Lola Dodge kicks off a new series of superhero romance novellas with Ivory, the story of a Scandinavian goddess (maybe? it’s never quite clear on this point?) who finds herself mixed up with a superhero team. It’s 80% romance and 20% superhero fiction, if that’s relevant to you.
This book didn’t work for me, for a lot of reasons. I liked the premise: super-powered flight attendant kills someone on her flight and ends up having to lie low with a team of supers who are investigating a serial killer focused on supers. So far, so good.
The execution, however, was not my style.
We can start with Valdís, our heroine. I know that she’s trying to lay low to avoid detection after having left her tribe of hunters in some undefined Arctic-ish part of the world. She talks about it a lot, without ever really explaining what that situation is. Is she immortal? How long has she been gone? Why would her people hunt her down if she’s been sent into exile? Or did she just run away? Her mother will do what if she’s captured? Val’s backstory is never more than her desire to stay out of the public eye, and it’s weird.

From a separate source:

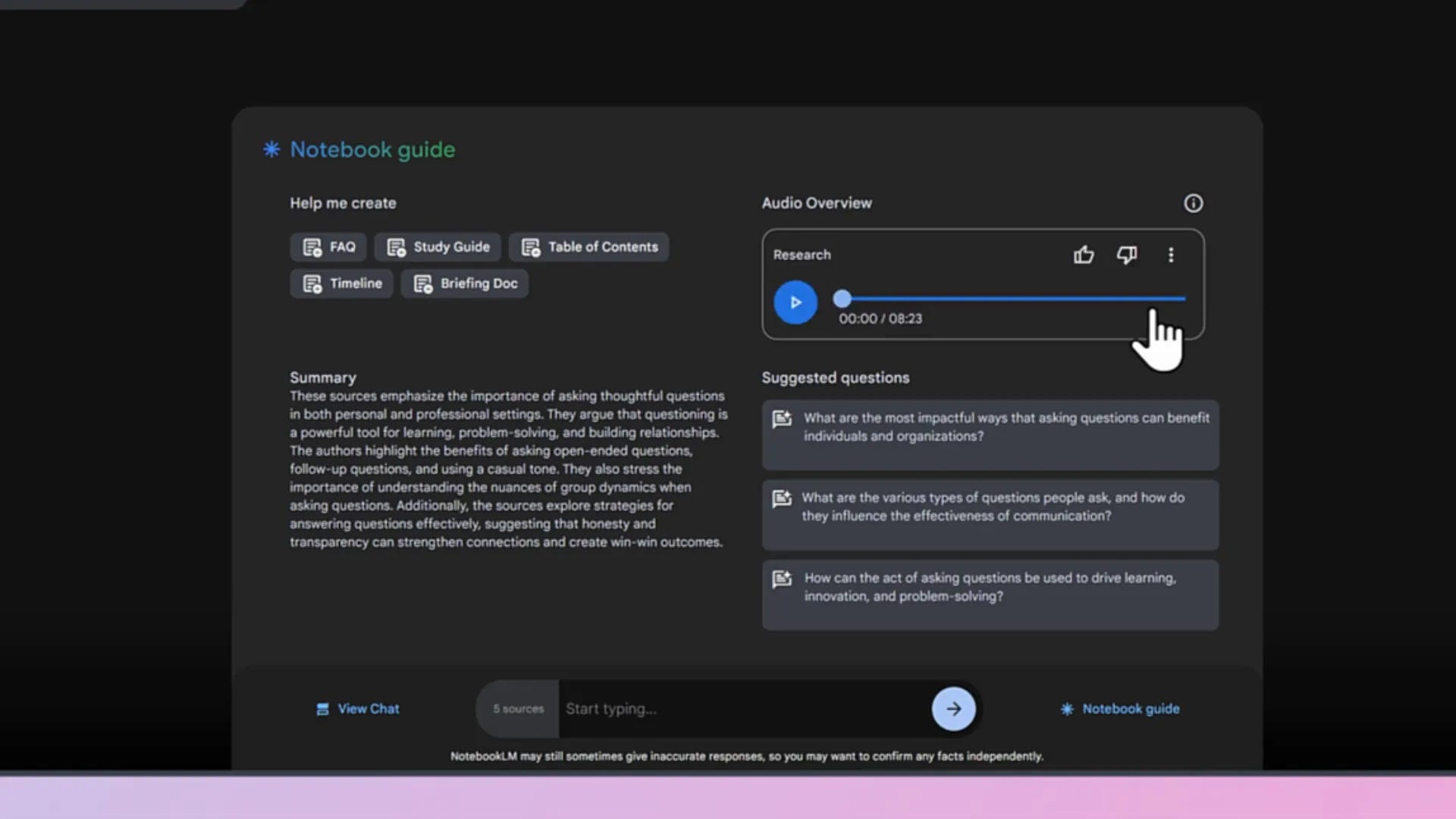Open the 5 sources list
1456x819 pixels.
coord(518,708)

Then there’s our hero, Jag. The author intends for this to be short for Jaguar–he’s a shifter and that’s his animal form–but it may be more accurate to think of it as short for “jag off” because he’s a complete tool. I don’t love aggressive, possessive heroes in romance: this guy *literally* growls when another man makes neutral contact with Val. For her part, Val shuts down his flirting on several occasions, but Jag will not be deterred. This is one of those stories where the heroine says no with her words, but yes with her body.
The final straw was that the turning point for her affections is when she witnesses Jag’s transformation to his animal form. She fixates on petting him, and that rubbed me the wrong way. Not here for the aggressive brown hero who wins the standoffish Nordic lady when he purrs at her feet. She’s not here for the caveman behavior until she can pet him? Please, no, thank you.
I was provided with a complimentary copy of this book via NetGalley in order to facilitate this review.